#### EXERCISE PROMPT
Please return each entry that follows exactly as written, and keep the pictures out.

(Recorded data)
......

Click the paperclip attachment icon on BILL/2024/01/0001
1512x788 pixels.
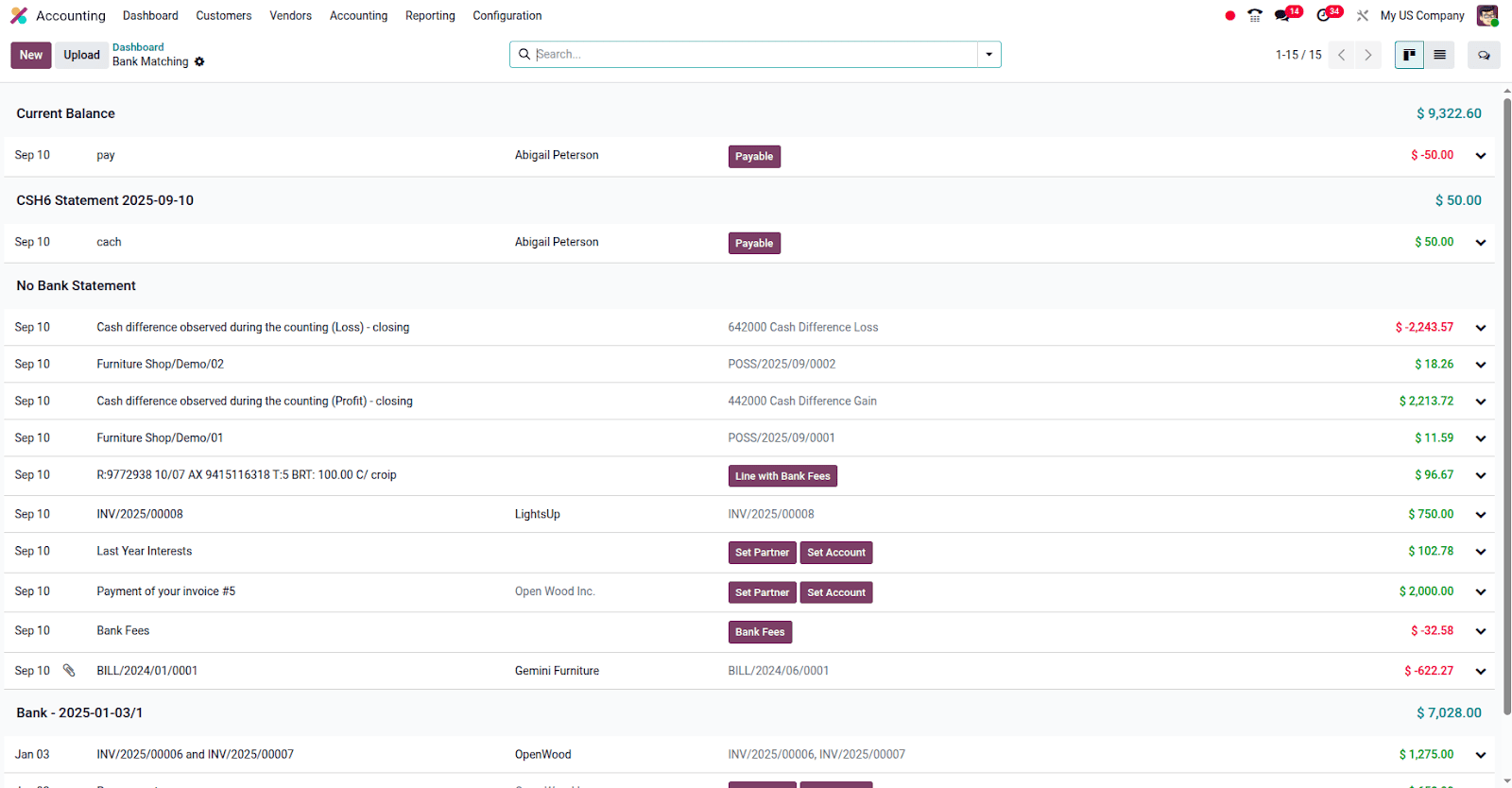pos(69,671)
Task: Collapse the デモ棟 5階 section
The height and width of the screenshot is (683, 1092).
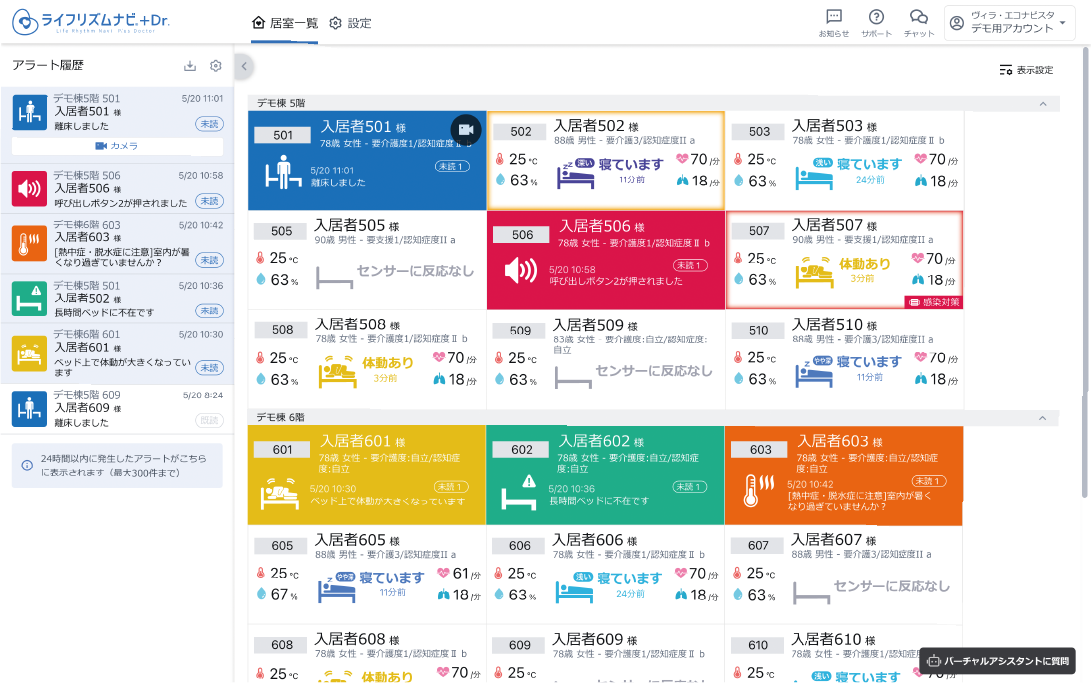Action: point(1043,103)
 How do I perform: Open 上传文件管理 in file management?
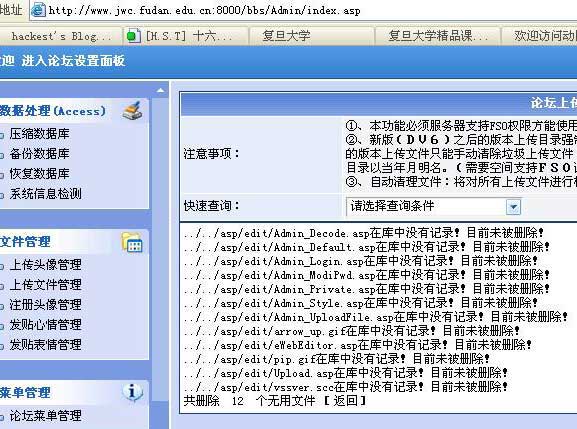(x=45, y=284)
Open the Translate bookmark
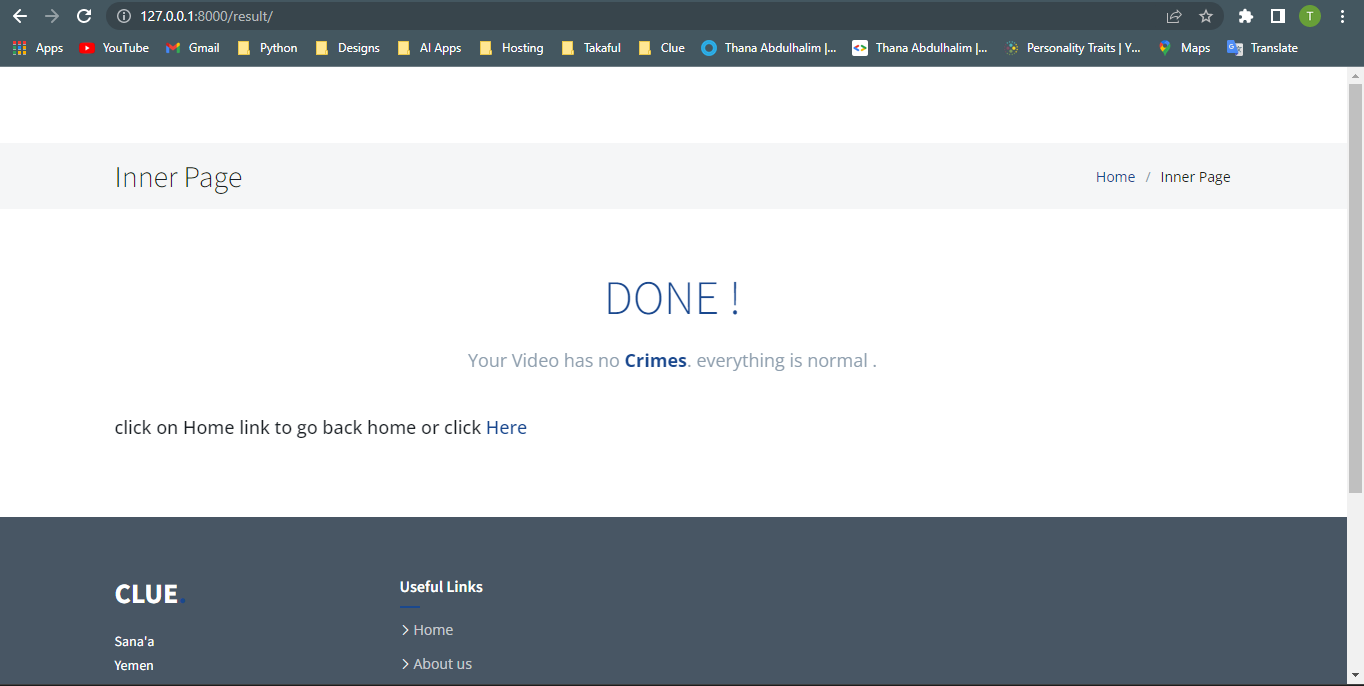The width and height of the screenshot is (1364, 686). (x=1262, y=48)
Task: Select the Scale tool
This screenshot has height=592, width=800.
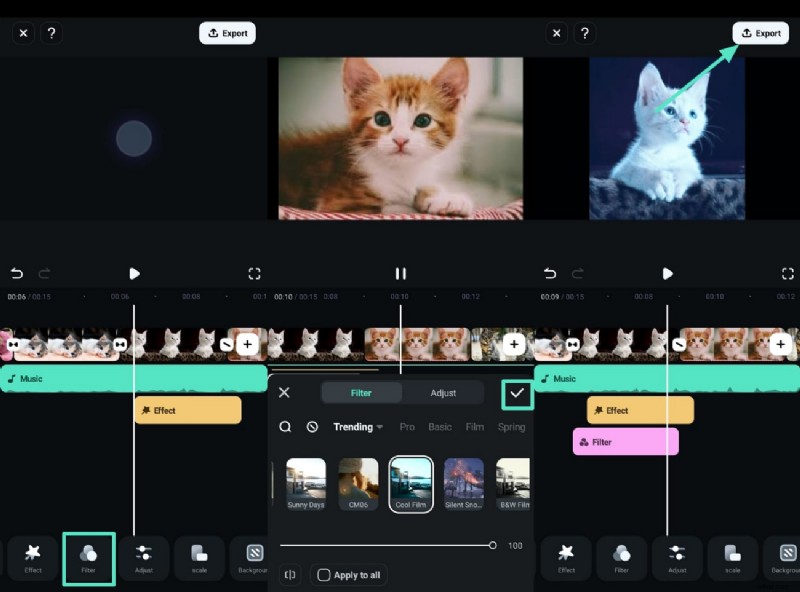Action: [x=198, y=559]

......

#### COMPLETED EXERCISE
Click the paperclip attachment icon on BILL/2024/01/0001
1512x788 pixels.
pos(69,671)
Task: Collapse the デモ棟 5階 section
The height and width of the screenshot is (683, 1092).
Action: point(1043,103)
 How do I perform: Open 上传文件管理 in file management?
(x=45, y=284)
Open the Translate bookmark
The width and height of the screenshot is (1364, 686). (x=1262, y=48)
Task: Select the Scale tool
This screenshot has height=592, width=800.
Action: [x=198, y=559]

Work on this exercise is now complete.